How to complete this task:
Each line of the listing below, from the very first to the one that contains "Documents d'archive (521, 2011)", is to be retyped exactly as it stands.

Data for review:
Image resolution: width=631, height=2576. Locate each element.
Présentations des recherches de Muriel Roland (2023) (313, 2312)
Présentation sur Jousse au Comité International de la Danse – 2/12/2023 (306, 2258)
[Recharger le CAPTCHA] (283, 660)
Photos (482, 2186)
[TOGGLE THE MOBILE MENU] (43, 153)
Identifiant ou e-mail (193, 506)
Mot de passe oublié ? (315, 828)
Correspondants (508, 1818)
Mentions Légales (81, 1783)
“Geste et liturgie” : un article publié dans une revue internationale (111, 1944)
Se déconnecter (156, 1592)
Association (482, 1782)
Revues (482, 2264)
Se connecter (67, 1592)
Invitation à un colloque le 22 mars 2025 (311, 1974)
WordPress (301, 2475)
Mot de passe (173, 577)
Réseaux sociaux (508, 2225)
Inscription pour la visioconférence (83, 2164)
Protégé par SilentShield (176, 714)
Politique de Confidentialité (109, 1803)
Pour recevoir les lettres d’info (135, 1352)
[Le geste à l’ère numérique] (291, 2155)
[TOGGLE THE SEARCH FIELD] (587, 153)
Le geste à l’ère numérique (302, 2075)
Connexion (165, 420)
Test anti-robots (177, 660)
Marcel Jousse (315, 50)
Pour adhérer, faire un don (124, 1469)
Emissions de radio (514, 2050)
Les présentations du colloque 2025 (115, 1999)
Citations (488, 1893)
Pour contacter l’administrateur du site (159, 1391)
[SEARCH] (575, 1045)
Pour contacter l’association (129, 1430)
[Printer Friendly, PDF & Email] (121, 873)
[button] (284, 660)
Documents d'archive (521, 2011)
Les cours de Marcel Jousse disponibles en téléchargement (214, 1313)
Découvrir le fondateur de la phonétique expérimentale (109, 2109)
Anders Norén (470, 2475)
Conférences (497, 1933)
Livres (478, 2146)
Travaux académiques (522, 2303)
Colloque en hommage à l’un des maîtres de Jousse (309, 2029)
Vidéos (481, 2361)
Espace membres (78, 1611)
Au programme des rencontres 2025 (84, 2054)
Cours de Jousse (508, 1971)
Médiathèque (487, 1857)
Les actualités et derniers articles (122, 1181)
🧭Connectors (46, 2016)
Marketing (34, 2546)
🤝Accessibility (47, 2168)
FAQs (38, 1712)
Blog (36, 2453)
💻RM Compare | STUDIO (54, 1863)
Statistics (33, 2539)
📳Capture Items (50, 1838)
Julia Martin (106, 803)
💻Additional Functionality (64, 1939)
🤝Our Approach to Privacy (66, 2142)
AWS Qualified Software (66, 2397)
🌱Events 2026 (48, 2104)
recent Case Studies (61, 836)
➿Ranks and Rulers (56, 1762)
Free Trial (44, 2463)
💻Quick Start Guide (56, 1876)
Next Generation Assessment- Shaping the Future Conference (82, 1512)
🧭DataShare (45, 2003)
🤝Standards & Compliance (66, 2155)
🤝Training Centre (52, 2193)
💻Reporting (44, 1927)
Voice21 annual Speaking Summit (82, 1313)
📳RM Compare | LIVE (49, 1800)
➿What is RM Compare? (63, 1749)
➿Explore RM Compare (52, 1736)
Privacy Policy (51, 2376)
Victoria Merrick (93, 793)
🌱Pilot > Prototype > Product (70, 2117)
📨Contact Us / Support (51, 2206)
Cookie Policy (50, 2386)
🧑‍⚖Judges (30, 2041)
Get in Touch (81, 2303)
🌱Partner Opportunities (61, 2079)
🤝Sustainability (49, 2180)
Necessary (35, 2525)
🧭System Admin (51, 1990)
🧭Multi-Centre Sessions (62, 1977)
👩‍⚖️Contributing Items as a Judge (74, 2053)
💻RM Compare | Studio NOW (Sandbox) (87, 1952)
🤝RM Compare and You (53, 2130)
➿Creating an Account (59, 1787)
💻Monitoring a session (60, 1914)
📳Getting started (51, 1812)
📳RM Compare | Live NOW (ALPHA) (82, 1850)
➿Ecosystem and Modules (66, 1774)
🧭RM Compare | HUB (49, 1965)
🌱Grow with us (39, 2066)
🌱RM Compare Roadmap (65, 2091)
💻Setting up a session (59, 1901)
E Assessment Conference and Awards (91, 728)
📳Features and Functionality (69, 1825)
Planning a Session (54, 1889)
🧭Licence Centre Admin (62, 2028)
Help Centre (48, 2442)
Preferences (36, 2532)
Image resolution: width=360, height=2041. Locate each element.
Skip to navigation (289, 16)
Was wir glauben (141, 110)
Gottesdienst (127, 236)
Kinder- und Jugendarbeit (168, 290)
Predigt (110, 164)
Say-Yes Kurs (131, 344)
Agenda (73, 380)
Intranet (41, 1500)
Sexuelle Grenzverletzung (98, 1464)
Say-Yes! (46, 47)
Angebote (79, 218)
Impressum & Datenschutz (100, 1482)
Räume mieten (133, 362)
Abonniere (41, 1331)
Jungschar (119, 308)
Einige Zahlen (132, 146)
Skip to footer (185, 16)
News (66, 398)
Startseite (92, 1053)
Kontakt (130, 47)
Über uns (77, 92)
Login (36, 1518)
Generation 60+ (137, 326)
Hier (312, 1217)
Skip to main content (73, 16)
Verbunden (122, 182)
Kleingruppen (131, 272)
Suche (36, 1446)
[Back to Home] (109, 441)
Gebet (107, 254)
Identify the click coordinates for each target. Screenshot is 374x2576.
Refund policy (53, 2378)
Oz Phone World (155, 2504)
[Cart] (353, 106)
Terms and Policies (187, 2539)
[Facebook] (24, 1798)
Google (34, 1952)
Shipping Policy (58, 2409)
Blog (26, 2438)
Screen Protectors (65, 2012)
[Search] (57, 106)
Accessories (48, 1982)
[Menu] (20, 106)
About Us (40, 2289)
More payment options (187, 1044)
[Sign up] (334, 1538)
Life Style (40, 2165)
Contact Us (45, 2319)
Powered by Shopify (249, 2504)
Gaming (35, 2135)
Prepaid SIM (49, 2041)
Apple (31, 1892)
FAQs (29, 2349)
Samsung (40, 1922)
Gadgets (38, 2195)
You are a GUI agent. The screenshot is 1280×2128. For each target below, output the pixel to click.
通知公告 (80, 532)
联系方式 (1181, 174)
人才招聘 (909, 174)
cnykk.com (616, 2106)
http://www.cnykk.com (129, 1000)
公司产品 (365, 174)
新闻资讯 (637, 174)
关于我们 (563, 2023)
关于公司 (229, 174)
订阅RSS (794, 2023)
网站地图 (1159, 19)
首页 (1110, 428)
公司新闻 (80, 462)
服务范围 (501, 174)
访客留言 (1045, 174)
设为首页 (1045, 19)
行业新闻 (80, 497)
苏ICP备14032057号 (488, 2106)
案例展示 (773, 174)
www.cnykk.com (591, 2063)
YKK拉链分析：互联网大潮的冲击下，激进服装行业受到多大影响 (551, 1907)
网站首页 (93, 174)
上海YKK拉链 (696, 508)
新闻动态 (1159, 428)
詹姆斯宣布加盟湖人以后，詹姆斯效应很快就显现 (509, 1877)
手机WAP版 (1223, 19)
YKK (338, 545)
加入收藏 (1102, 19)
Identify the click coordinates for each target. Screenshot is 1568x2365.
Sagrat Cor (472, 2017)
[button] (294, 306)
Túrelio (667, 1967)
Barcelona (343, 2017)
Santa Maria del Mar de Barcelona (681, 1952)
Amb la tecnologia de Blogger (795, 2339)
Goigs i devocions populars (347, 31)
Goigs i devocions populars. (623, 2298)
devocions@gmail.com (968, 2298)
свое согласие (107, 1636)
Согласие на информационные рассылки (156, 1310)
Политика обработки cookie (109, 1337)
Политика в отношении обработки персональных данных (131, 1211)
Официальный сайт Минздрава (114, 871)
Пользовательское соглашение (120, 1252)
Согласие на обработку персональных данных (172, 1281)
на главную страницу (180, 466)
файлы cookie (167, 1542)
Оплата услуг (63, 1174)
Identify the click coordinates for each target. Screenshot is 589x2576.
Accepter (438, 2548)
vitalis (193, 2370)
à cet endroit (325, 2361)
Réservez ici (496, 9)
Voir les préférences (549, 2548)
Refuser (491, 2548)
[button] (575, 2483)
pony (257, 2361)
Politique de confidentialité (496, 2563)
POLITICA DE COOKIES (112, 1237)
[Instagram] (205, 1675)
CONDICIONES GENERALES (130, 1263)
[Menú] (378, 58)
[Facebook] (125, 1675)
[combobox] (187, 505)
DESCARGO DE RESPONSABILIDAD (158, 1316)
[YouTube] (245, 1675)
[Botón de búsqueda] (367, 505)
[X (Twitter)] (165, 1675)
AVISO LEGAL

Solution for this problem:
Image resolution: width=631, height=2576. Locate each element.
Présentations des recherches de Muriel Roland (2023) (313, 2312)
Présentation sur Jousse au Comité International de la Danse – 2/12/2023 (306, 2258)
[Recharger le CAPTCHA] (283, 660)
Photos (482, 2186)
[TOGGLE THE MOBILE MENU] (43, 153)
Identifiant ou e-mail (193, 506)
Mot de passe oublié ? (315, 828)
Correspondants (508, 1818)
Mentions Légales (81, 1783)
“Geste et liturgie” : un article publié dans une revue internationale (111, 1944)
Se déconnecter (156, 1592)
Association (482, 1782)
Revues (482, 2264)
Se connecter (67, 1592)
Invitation à un colloque le 22 mars 2025 (311, 1974)
WordPress (301, 2475)
Mot de passe (173, 577)
Réseaux sociaux (508, 2225)
Inscription pour la visioconférence (83, 2164)
Protégé par SilentShield (176, 714)
Politique de Confidentialité (109, 1803)
Pour recevoir les lettres d’info (135, 1352)
[Le geste à l’ère numérique] (291, 2155)
[TOGGLE THE SEARCH FIELD] (587, 153)
Le geste à l’ère numérique (302, 2075)
Connexion (165, 420)
Test anti-robots (177, 660)
Marcel Jousse (315, 50)
Pour adhérer, faire un don (124, 1469)
Emissions de radio (514, 2050)
Les présentations du colloque 2025 (115, 1999)
Citations (488, 1893)
Pour contacter l’administrateur du site (159, 1391)
[SEARCH] (575, 1045)
Pour contacter l’association (129, 1430)
[Printer Friendly, PDF & Email] (121, 873)
[button] (284, 660)
Documents d'archive (521, 2011)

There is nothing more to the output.